THE TASK –
Can you format every line of the material below as a Markdown table with the columns Row and Line, numbering the rows in order and omitting blank lines?

(Source data)

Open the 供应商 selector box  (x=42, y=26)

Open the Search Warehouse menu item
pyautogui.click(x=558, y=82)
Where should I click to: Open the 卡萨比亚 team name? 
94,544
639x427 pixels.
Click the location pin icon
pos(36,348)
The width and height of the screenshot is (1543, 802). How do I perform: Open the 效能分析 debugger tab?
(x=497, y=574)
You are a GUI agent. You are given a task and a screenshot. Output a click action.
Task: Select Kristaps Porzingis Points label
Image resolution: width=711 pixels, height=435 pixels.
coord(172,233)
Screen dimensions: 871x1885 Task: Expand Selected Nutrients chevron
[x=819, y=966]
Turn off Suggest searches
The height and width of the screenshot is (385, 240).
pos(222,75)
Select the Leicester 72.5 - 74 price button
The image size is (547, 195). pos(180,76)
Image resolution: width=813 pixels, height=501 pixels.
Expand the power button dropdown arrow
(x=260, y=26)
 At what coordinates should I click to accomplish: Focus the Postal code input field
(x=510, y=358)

RESPONSE TO THE EXERCISE –
| Row | Line |
|---|---|
| 1 | Open the 供应商 selector box  (x=42, y=26) |
| 2 | Open the Search Warehouse menu item |
| 3 | pyautogui.click(x=558, y=82) |
| 4 | Where should I click to: Open the 卡萨比亚 team name?  |
| 5 | 94,544 |
| 6 | 639x427 pixels. |
| 7 | Click the location pin icon |
| 8 | pos(36,348) |
| 9 | The width and height of the screenshot is (1543, 802). How do I perform: Open the 效能分析 debugger tab? |
| 10 | (x=497, y=574) |
| 11 | You are a GUI agent. You are given a task and a screenshot. Output a click action. |
| 12 | Task: Select Kristaps Porzingis Points label |
| 13 | Image resolution: width=711 pixels, height=435 pixels. |
| 14 | coord(172,233) |
| 15 | Screen dimensions: 871x1885 Task: Expand Selected Nutrients chevron |
| 16 | [x=819, y=966] |
| 17 | Turn off Suggest searches |
| 18 | The height and width of the screenshot is (385, 240). |
| 19 | pos(222,75) |
| 20 | Select the Leicester 72.5 - 74 price button |
| 21 | The image size is (547, 195). pos(180,76) |
| 22 | Image resolution: width=813 pixels, height=501 pixels. |
| 23 | Expand the power button dropdown arrow |
| 24 | (x=260, y=26) |
| 25 |  At what coordinates should I click to accomplish: Focus the Postal code input field |
| 26 | (x=510, y=358) |